Soon, the entire group finds themselves swept into Abed's narrative, with Professor Duncan (as the stop-motion hating evil wizard) holding the students under hypnosis to explore Abed’s snowy subconscious unravel the truth behind their journey. He starts seeing everyone as rejects from the Island of Misfit Toys, each one representing the uglier shades of their personalities: Britta's a robot (for her cold, emotionless demeanor), Jeff is a mean-spirited jack-in-the-box (he's a cynical bastard with little heart), Shirley is an infant (a God-obsessed crybaby with no use for logic), Pierce is a Teddy Bear (uhh), and Troy becomes a "Troy Soldier" - too good.
Soon Abed discovers where the true meaning of Christmas is hidden: in a Christmas present box, of course. The box gave way to another, and another, and another, all the way down to a little box that held....

Abed: It's the first season of Lost on DVD.
Pierce: That's the meaning of Christmas?
Abed: No it's a metaphor. It represents lack of payoff.
Zing!
Through a series of Christmas-magic claymation events, the group bands together to kick Professor Duncan out of Abed’s fantasy so they can enjoy a peaceful Christmas together, and all ends well on the best episode of "Community" we've seen this season. Put simply, “Abed’s Uncontrollable Christmas” worked because it felt rooted in a basic reality we can all relate to. The poignant gut-hammer of the truth behind why Abed decided to retreat to his cartoon was a very tender moment, and added a depth of gravity to this otherwise fantastically out-there episode. We learned more about Abed in a 22-minute cartoon that featured humbugs than we have in 35 episodes. That counts for a lot, in these parts.

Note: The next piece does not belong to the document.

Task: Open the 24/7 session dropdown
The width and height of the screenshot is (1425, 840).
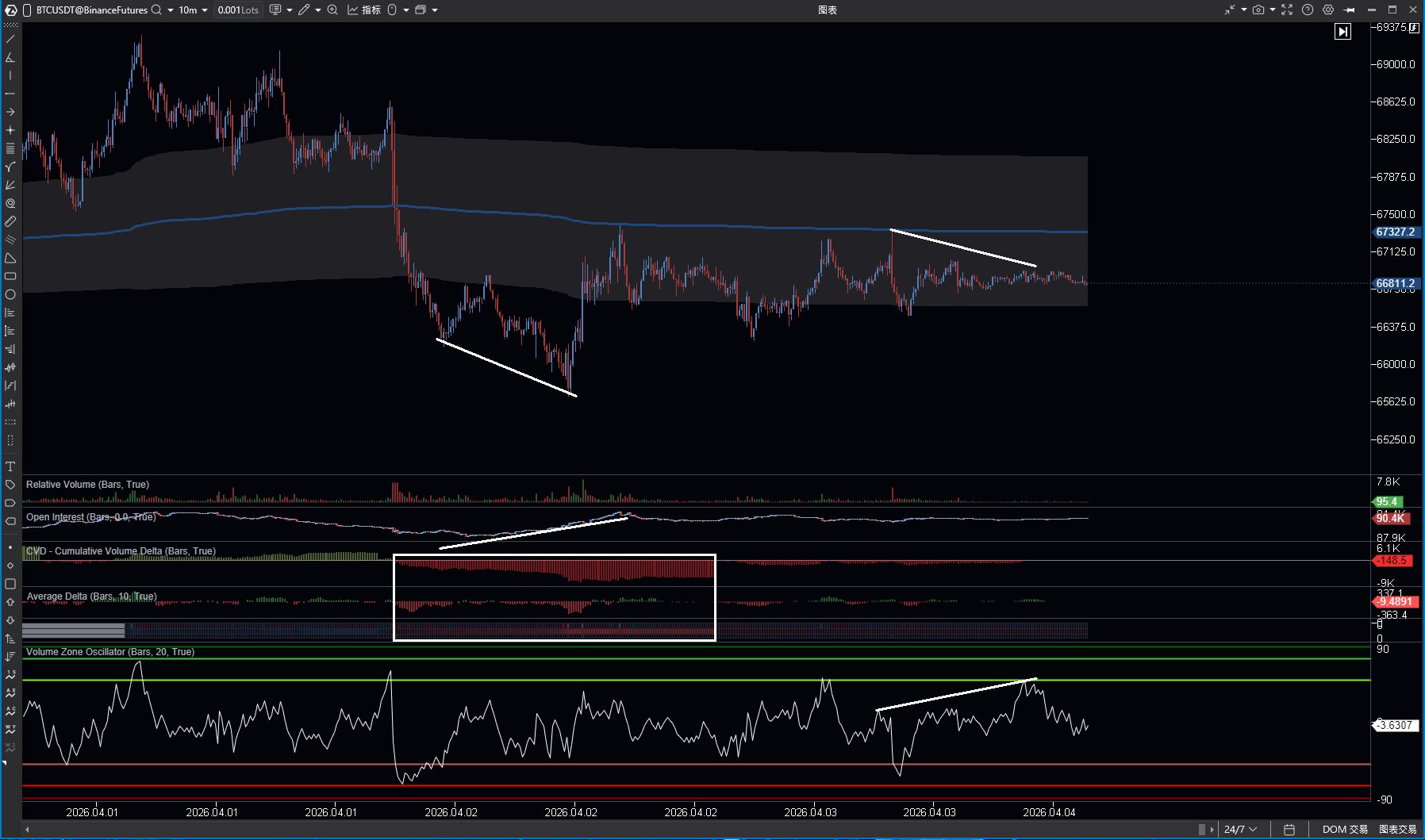Action: point(1240,829)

Great care was clearly taken in the details as well, from the Polar Express-like train (who had a setting called “Bjork”), to the ba-hum-bugs - a swarm of insects that attack those who are particularly snarky (Jeff, watch out!). Best song? "Sad Christmas Song," of course.The live-action reflection of the cast while watching TV at the very end is precisely the level of attention to detail that keeps us coming back to "Community" week after week.

To get an idea of just how much work (and fun) went into this week's show, check out a couple hilarious behind-the-scenes clips from the making of the animated Christmas episode:
Part 2:
Classic Quotes:
Abed: Everyone be perfectly sincere. Humbugs are attracted to sarcasm.
Jeff: Wow. Somewhere out there Tim Burton just got a boner.
Abed: If I can find the meaning of Christmas, everything will go back to normal.
Jeff: Asterisk.
Shirley: As a modern christian I’ve learned to be sensitive to other cultures’ jealousies.
Abed: It’s the most Christmas-y planet in the universe. Its atmosphere is 7% cinnamon!